## Page
6. Are there alternative ways of implementing "it"? Within the
   conceptual framework of the Dublin Core Element Set (i.e.,
   element/element qualifiers and value/value qualifiers), are there
   alternative ways to achieve the ends sought?

7. Are there existing implementations or controlled vocabularies, etc.,
   supporting "it"? Somewhat akin to number 2 above, are there existing
   implementations for which this solution (element or element
   qualifier or value qualifier) is needed in support of resource
   discovery. In similar fashion, are there existing value qualifiers
   (i.e., controlled vocabularies, thesauri, etc.) that support "it".

QUESTIONS FOR DISCUSSION

1) Is the Usage Board in the business of reviewing and certifying
   metadata terms in external (non-DCMI) namespaces? By publishing an
   application profile or namespace on the Web, a metadata-using
   project or service can in effect assert that its vocabulary terms
   are based on Dublin Core. DCMI could decide to acknowledge this
   assertion with a Usage Board review and publish its annotation. If
   such a term were approved by the Usage Board, would thereby become
   part of a DCMI namespace?

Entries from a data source
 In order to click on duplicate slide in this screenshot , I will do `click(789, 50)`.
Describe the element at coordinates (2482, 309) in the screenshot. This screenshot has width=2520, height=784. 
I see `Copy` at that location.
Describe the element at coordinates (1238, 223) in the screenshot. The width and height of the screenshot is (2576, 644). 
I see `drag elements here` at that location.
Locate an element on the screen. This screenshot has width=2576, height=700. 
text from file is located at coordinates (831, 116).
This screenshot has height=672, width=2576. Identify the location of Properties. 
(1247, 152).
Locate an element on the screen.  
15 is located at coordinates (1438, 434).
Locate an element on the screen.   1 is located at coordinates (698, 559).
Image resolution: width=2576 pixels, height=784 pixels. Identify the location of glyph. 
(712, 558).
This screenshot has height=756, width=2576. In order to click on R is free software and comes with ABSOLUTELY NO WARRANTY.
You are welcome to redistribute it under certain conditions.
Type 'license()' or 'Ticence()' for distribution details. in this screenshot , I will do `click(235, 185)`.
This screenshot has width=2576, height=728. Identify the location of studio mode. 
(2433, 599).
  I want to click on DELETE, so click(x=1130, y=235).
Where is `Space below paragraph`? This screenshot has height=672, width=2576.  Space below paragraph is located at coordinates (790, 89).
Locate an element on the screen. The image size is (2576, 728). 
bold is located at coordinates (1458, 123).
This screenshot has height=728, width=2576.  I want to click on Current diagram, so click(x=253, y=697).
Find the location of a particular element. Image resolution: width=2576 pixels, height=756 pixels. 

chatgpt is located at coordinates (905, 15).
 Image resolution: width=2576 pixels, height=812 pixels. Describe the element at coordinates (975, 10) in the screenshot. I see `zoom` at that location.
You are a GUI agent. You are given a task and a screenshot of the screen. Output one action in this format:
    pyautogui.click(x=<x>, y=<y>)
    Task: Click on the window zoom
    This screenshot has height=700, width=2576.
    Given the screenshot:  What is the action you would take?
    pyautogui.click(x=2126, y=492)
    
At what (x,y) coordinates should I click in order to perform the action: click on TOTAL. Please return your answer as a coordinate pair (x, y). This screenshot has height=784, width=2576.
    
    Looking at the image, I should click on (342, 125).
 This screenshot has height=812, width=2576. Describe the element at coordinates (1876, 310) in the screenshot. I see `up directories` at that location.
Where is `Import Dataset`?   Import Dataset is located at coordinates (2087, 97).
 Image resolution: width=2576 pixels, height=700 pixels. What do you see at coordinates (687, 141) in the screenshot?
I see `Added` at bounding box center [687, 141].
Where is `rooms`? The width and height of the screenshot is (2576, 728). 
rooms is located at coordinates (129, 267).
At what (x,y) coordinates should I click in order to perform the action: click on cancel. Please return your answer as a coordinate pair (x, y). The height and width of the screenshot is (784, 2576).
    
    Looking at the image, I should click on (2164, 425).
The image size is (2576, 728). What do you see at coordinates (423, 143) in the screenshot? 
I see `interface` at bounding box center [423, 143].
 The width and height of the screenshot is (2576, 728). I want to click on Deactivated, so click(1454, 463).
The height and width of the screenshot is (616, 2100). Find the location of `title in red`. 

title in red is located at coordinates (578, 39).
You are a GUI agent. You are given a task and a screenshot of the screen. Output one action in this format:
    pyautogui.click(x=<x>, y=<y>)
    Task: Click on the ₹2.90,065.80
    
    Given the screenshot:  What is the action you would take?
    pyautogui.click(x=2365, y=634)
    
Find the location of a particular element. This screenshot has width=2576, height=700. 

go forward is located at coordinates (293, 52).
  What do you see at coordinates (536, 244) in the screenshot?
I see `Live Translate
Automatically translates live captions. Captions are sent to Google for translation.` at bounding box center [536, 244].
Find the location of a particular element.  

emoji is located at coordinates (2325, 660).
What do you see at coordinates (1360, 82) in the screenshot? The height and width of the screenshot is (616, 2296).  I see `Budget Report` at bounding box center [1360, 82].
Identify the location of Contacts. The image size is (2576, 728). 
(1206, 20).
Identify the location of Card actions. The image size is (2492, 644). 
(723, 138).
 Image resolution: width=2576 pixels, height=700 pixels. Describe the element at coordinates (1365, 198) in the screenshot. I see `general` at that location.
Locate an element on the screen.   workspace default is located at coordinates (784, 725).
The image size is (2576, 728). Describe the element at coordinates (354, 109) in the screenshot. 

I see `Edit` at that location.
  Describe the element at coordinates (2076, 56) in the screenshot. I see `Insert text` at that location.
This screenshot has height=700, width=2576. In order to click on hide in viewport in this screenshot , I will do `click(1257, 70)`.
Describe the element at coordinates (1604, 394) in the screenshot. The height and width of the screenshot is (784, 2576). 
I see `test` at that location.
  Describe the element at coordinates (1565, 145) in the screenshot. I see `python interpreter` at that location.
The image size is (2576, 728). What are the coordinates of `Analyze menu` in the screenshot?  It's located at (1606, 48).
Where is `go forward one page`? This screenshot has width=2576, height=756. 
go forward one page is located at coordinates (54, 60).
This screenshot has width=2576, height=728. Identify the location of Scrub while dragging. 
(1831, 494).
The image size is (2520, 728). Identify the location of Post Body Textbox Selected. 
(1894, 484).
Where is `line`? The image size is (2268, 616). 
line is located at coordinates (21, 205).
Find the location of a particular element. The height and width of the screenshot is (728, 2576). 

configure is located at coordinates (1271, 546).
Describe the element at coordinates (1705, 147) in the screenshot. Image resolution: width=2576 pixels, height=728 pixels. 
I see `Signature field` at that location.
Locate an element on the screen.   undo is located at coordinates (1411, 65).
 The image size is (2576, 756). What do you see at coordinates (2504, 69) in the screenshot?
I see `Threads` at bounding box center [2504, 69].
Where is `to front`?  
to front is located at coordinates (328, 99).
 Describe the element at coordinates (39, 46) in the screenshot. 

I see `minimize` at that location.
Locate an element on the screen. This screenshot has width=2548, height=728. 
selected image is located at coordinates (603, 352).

## Required work
1. Render this sentence from the Dublin Core Usage Board passage in German: "Is the Usage Board in the business of reviewing and certifying metadata terms in external (non-DCMI) namespaces?"
2. Carry the Dublin Core Usage Board passage forward, picking up right after its final sentence.
These entries are separate material with no tie to the Dublin Core Usage Board passage.

## Answers in order
1. Gehört es zu den Aufgaben des Usage Board, Metadatenbegriffe in externen (nicht zu DCMI gehörenden) Namensräumen zu prüfen und zu zertifizieren?

2.
2) Should the Usage Board be in the business of reviewing entire
   application profiles or specifications based on Dublin Core? Under
   what circumstances, for example, might we want to review an entire
   Dublin-Core-based standard, such as PRISM
   (http://www.prismstandard.org/news/2001/0401.asp) or Musicbrainz
   (http://musicbrainz.org/MM/)?

3) Is the Usage Board in the business more of "certifying conformance" or of
   "recommending"? Many people wish that in the interest of global
   interoperability, DCMI would provide more guidance in the form of
   recommending, for example, "Last name, first name."

4) Should terms that have (merely) been proposed, such as
   http://www.dublincore.org/2000/03/13-dcagent, already be posted in a
   DCMI registry directory, and do we rely on Usage Board annotations
   to clarify their status? Or should the Usage Board act as
   gatekeeper of the registry? Are such questions even within the
   scope of the Usage Board?